Non casualmente la giurisprudenza del Consiglio di Stato (Consiglio di Stato, Sez. VI, 19 febbraio 2018, n. 1058 - QUI) ha precisato che le stazioni radio base, nonostante il riconoscimento del carattere di opere di pubblica utilità e malgrado l’assimilazione ad ogni effetto alle opere di urbanizzazione primaria, non possono essere localizzate indiscriminatamente in ogni sito del territorio comunale perché, al cospetto di rilevanti interessi di natura pubblica, come nel caso della tutela dei beni ambientali e culturali, la realizzazione dell’opera di pubblica utilità può risultare cedevole. Non a caso l’art. 86 del decreto legislativo n. 259 del 2003, nel disciplinare le infrastrutture di comunicazione elettronica, al comma 4 fa espressamente salve “le disposizioni a tutela dei beni ambientali e culturali”. Ora questo articolo 86 dopo il riordino (ex DLgs 207/2021 - QUI) del Codice delle Comunicazioni Elettroniche è diventato il 43 (QUI) che al comma 5 recita: “5. Restano ferme le disposizioni a tutela dei beni ambientali e culturali contenute nel decreto legislativo 22 gennaio 2004, n. 42 (QUI)…”

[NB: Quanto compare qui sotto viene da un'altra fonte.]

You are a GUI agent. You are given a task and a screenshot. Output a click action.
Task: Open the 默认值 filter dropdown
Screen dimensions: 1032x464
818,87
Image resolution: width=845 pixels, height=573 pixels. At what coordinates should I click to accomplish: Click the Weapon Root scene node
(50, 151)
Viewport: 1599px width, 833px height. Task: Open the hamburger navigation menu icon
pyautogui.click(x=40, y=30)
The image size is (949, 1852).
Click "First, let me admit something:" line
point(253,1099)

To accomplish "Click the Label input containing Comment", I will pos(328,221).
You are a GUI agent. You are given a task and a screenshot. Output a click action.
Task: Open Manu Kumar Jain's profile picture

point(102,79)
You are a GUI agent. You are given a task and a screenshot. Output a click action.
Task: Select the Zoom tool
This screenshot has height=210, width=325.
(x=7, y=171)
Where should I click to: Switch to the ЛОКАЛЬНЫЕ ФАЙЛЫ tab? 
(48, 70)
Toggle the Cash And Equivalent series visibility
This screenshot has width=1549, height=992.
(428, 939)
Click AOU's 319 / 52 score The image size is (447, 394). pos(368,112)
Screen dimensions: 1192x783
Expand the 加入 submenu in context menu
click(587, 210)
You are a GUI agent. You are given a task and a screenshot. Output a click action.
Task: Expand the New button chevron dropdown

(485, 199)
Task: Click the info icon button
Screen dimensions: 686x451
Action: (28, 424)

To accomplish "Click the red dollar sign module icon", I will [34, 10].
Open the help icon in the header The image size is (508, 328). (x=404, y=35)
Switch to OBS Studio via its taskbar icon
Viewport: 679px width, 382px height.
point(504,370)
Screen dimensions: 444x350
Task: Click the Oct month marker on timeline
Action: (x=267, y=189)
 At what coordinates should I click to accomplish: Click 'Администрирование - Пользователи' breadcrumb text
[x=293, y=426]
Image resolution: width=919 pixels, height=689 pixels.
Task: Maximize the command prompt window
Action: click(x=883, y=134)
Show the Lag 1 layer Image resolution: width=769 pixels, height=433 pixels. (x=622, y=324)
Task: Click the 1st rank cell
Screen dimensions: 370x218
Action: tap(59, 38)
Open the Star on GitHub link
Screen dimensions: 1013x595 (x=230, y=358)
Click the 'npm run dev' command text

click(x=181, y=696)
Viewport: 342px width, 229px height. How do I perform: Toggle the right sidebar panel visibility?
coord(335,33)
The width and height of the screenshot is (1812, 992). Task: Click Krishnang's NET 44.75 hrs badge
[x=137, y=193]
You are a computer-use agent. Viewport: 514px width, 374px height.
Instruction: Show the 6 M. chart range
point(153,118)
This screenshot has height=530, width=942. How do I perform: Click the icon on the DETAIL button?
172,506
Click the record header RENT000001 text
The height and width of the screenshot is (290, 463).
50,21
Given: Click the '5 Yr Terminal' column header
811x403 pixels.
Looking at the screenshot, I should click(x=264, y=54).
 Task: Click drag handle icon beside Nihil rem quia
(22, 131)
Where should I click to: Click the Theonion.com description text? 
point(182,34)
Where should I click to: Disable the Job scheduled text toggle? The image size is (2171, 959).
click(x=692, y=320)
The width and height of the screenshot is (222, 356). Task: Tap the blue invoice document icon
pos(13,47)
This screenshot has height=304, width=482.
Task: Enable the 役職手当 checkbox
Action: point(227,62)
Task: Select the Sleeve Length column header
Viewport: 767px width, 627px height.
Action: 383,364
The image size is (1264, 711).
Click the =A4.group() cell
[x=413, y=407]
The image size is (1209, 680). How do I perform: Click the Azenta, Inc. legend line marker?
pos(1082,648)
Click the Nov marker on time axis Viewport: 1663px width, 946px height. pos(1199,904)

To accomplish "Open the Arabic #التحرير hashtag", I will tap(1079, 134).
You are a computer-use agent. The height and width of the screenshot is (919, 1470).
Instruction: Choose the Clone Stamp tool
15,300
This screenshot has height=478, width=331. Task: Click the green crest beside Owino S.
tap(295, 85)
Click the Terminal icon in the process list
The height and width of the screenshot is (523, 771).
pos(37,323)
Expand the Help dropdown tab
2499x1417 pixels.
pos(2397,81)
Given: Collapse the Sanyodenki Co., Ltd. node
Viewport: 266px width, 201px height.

Questo principio di mantenimento della normativa sul paesaggio vige anche dopo la riforma del codice delle comunicazioni elettroniche sopra richiamata in relazione alle semplici variazioni di impianti di telefonia mobili esistenti e già abilitati, per queste variazioni non occorre l’autorizzazione paesaggistica solo nel caso in cui gli interventi comportino aumenti delle altezze non superiori a 1,5 metri e aumenti della superficie di sagoma non superiori a 1,5 metri quadrati.
Efficacia della pianificazione locale nella localizzazione delle antenne di telefonia mobile
Il Consiglio di Stato
nel suo Parere qui esaminato ricorda la giurisprudenza
costituzionale in materia di pianificazione locale (Corte cost., sentenze n.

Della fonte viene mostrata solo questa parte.